Rating: 3.5/5 – Don’t judge this book by it’s cover.
You get a lot of comics for your money in this 100 page OGN with a list price of $9.99. The story was a different from what I was expecting. It was not a supernatural story involving angels fallen from heaven. It was an action thriller involving our 2 main characters, Angel (aka Three) and Five (aka Connor), on the run from a covert Government Agency that has been breeding/training perfect warriors for years.

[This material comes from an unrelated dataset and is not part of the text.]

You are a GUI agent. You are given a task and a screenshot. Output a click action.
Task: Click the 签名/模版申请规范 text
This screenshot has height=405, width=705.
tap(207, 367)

The story opens when Angel wakes up in a Brooklyn alley on top of a dumpster, topless, angel wings tattooed on her back. Of course, a gang of toughs come upon her and make unsavory advances given that this gorgeous young woman is topless in an alley, they’d have to give back their Thug Union cards if they didn’t try to attack her. She doesn’t know who she is or why she’s in the alley, but she can fight. Five comes along and helps her with the gang and then they are off for another 90 some pages of action mixed in with well-done flashbacks that reveal motives and build the characters.
Jeff Kaufman would have been better served if he skipped the overt cheesecake opening the issue. I always hate it when a writer goes with a topless woman for titillation but then has to have her doing everything with an arm across her breasts to keep the comic suitable for teen readers. Put her in a bra if you must. If you want to go topless, go full topless and just let it be what it is without the coy scenes of something obscuring the nipples. This trope does not add anything for me to the opening pages, but maybe will sell a few extra copies to teenage boys. I hesitated to emphasize this in my review since it’s only on 6 of ~100 pages, but it really hit me as awkward out of the gate.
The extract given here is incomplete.